Re: Iterating over keys in state backend

Posted by Ken Krugler <kk...@transpac.com>.
Hi Kostas,

Thanks for responding. Details in-line below.

> On Apr 27, 2017, at 1:19am, Kostas Kloudas <k....@data-artisans.com> wrote:
> 
> Hi Ken,
> 
> Unfortunately, iterating over all keys is not currently supported.
> 
> Do you have your own custom operator (because you mention “from within the operator…”) or
> you have a process function (because you mention the “onTimer” method)?

Currently it’s a process function, but I might be able to just use a regular operator.

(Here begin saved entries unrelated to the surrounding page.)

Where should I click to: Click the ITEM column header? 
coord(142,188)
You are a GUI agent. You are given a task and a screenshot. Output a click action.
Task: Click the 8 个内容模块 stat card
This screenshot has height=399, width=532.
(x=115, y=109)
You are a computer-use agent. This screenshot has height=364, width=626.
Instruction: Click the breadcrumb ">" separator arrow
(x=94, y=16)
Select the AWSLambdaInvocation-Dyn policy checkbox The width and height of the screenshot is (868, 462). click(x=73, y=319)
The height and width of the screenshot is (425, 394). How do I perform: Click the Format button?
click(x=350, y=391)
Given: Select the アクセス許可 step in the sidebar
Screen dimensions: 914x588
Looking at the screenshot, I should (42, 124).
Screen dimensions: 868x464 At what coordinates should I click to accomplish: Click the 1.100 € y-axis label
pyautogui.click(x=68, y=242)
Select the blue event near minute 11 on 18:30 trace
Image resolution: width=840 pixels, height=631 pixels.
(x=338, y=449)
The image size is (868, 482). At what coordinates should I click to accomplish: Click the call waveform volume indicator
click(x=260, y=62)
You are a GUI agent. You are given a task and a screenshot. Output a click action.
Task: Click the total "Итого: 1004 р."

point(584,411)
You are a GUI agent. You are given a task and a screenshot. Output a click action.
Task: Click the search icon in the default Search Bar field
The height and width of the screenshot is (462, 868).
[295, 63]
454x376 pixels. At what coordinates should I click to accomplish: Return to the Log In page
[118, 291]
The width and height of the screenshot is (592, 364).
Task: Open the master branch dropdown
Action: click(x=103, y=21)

> Also, could you describe your use case a bit more?  You have a periodic timer per key and when
> a timer for a given key fires you want to have access to the state of all the keys?

The timer bit is because I’m filling an async queue, and thus need to trigger emitting tuples to the operator’s output stream independent of inbound tuples.

The main problems I’m trying to solve (without requiring a separate scalable DB infrastructure) are:

 - entries have an associated “earliest processing time”. I don’t want to send these through the system until that time trigger has passed.
 - entries have an associated “score”. I want to favor processing high scoring entries over low scoring entries.
 - if an entry’s score is too low, I want to archive it, versus constantly re-evaluate it using the above two factors.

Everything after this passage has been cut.